» Exercise details: Rewrite the entries starting with the line that contains "ecology (578, 1496)" and going on through the line that contains "coordinates (194, 124).", changing every "screenshot" to "image" and leaving all else unchanged.

» Provided entries:
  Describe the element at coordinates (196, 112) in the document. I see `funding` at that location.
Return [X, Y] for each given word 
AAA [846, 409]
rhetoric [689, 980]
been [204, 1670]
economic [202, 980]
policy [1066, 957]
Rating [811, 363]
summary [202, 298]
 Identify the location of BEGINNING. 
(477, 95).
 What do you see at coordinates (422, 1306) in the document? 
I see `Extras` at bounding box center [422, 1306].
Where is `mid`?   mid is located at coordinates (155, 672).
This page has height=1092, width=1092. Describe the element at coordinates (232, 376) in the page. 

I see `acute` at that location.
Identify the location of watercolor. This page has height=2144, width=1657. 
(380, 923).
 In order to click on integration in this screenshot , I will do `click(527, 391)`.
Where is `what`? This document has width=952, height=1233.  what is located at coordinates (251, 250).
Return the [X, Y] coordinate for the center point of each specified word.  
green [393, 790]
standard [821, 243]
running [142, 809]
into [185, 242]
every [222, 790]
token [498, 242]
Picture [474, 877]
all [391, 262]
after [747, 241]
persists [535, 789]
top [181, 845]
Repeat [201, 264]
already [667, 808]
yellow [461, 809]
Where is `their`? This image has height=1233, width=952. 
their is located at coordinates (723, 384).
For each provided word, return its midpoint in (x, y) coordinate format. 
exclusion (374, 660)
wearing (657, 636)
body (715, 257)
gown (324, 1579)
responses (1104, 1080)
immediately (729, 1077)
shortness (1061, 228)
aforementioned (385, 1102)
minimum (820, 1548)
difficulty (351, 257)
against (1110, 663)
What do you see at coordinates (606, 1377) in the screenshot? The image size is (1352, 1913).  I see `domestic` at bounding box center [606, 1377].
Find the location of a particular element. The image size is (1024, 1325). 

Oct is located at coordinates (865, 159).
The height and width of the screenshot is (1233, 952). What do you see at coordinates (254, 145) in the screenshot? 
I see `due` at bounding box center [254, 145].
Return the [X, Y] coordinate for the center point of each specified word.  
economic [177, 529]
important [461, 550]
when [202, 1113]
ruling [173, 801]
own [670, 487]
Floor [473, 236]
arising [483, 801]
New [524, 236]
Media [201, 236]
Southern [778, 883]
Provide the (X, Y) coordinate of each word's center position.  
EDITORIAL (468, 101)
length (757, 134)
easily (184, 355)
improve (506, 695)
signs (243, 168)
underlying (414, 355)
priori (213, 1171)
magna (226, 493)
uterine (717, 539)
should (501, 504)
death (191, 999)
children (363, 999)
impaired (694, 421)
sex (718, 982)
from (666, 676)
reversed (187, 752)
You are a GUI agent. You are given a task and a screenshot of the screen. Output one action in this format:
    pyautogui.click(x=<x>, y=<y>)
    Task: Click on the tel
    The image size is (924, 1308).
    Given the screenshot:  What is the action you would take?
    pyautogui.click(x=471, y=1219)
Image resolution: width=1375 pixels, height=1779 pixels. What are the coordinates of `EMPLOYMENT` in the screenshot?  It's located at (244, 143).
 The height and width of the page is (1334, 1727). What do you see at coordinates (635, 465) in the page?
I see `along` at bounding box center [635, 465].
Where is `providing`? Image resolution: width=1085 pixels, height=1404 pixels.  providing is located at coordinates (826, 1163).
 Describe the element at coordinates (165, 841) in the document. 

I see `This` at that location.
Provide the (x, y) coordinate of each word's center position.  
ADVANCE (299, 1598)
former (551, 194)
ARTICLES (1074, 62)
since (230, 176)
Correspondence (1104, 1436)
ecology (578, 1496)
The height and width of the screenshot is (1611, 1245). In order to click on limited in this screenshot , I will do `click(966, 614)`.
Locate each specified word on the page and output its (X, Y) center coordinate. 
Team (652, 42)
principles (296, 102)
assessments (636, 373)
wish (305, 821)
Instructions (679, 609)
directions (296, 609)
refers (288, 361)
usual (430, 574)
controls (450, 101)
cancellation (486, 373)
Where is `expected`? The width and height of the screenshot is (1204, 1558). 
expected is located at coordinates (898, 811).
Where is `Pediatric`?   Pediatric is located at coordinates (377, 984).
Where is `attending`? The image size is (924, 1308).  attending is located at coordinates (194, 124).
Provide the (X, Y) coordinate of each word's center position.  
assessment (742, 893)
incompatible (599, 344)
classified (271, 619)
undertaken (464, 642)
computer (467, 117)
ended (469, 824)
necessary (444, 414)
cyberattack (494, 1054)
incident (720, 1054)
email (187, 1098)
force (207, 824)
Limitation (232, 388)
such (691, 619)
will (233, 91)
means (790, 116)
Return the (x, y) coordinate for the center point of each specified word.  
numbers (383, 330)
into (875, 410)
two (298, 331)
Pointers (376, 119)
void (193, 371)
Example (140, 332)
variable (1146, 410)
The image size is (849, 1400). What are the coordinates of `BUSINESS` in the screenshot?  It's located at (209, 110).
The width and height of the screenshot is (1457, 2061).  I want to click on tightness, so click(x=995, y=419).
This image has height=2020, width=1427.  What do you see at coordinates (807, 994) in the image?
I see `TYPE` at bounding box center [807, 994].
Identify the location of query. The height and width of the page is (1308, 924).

» Full response:
ecology (578, 1496)
The height and width of the image is (1611, 1245). In order to click on limited in this image , I will do `click(966, 614)`.
Locate each specified word on the page and output its (X, Y) center coordinate. 
Team (652, 42)
principles (296, 102)
assessments (636, 373)
wish (305, 821)
Instructions (679, 609)
directions (296, 609)
refers (288, 361)
usual (430, 574)
controls (450, 101)
cancellation (486, 373)
Where is `expected`? The width and height of the image is (1204, 1558). 
expected is located at coordinates (898, 811).
Where is `Pediatric`?   Pediatric is located at coordinates (377, 984).
Where is `attending`? The image size is (924, 1308).  attending is located at coordinates (194, 124).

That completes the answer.